Start of RECORDS FOR THIS EXERCISE

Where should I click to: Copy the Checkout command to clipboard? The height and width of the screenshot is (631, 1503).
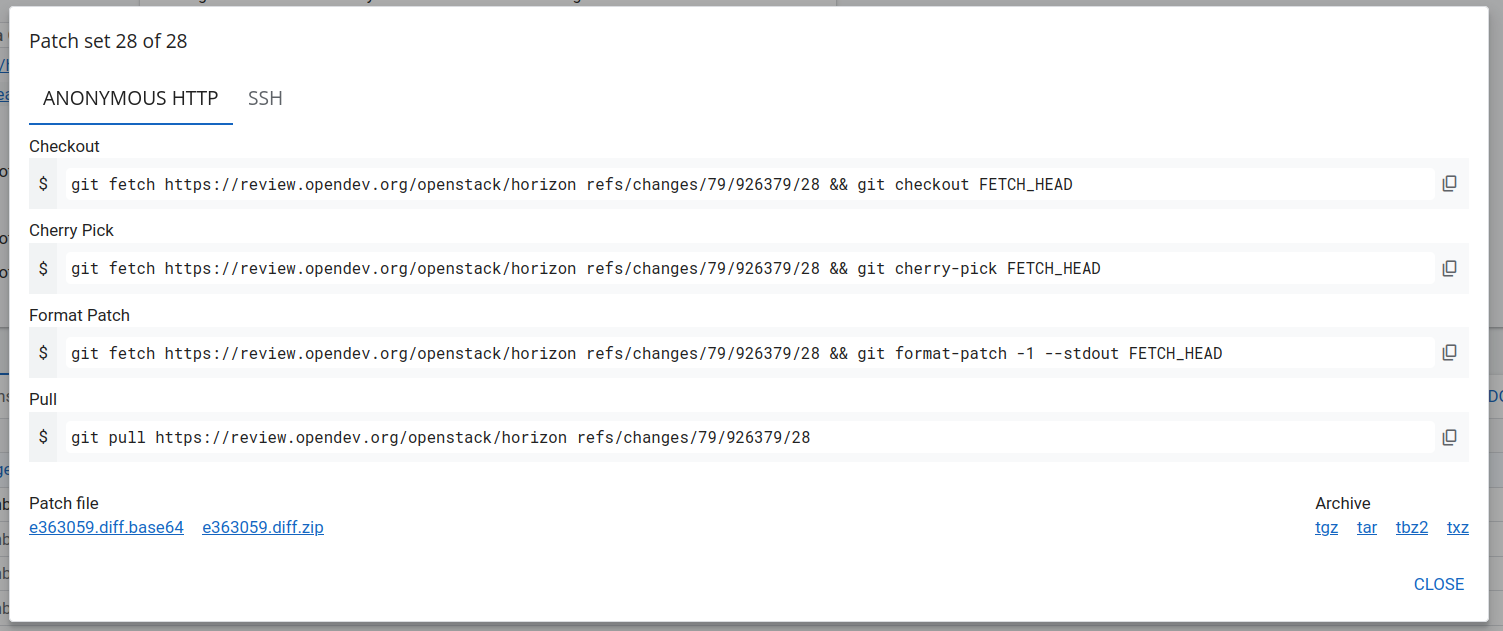point(1449,183)
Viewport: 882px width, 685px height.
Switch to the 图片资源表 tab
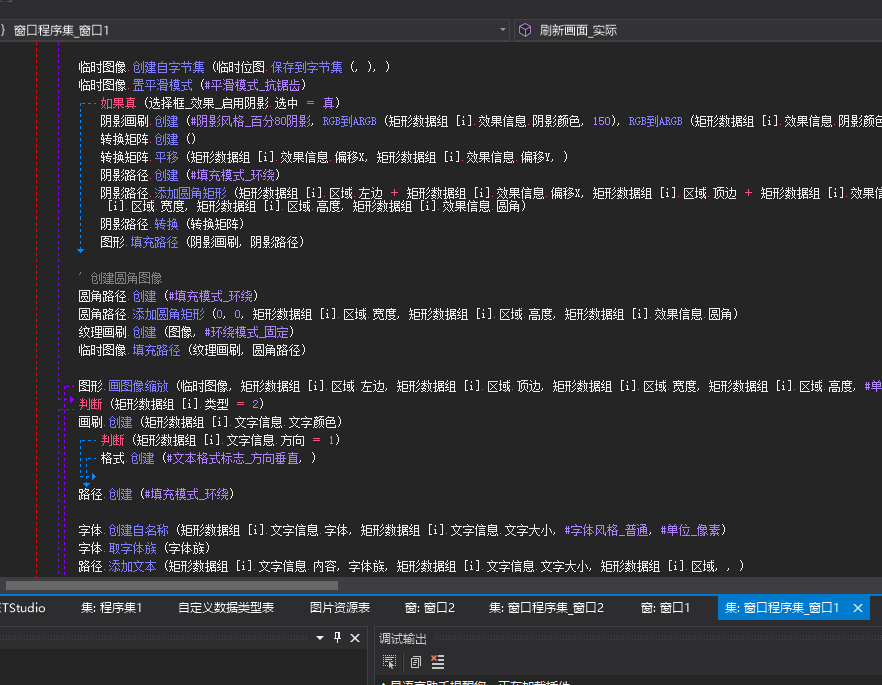pos(339,607)
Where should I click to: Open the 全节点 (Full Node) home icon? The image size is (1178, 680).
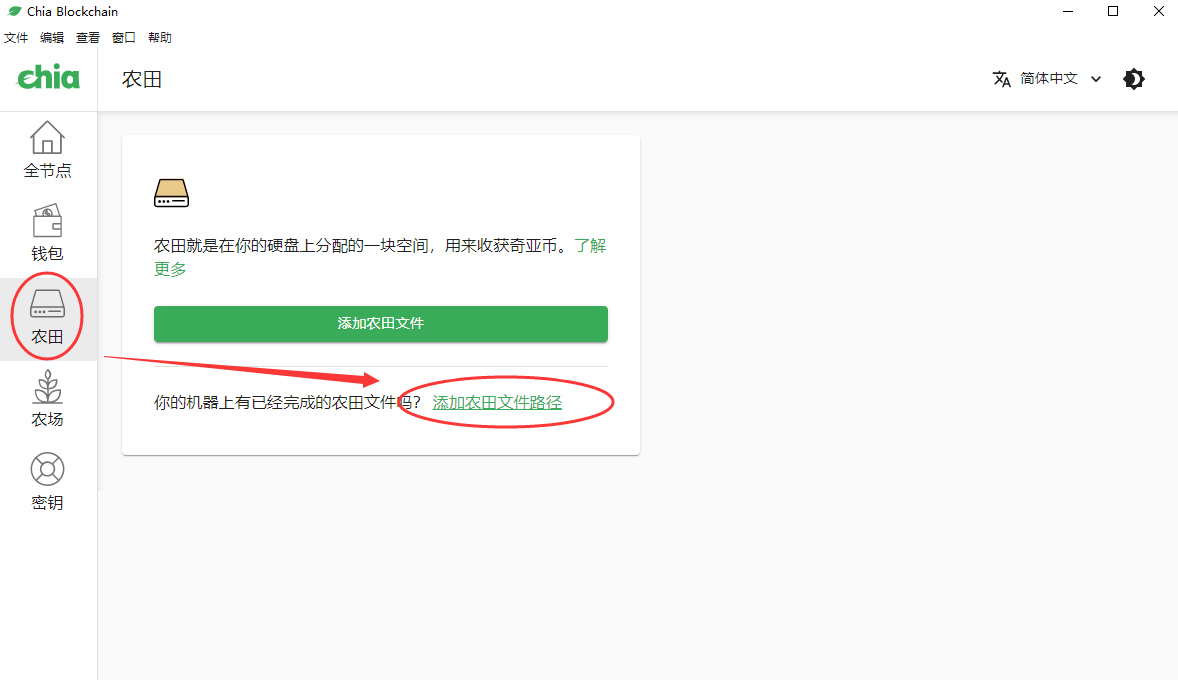(47, 138)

End of RECORDS FOR THIS EXERCISE

WHAT TO PRODUCE:
Transcribe the records above exactly, leaving every picture out of the copy.

TASK SOLUTION:
Where should I click to: Copy the Checkout command to clipboard? The height and width of the screenshot is (631, 1503).
point(1449,183)
Viewport: 882px width, 685px height.
Switch to the 图片资源表 tab
pos(339,607)
Where should I click to: Open the 全节点 (Full Node) home icon? The image size is (1178, 680).
(47, 138)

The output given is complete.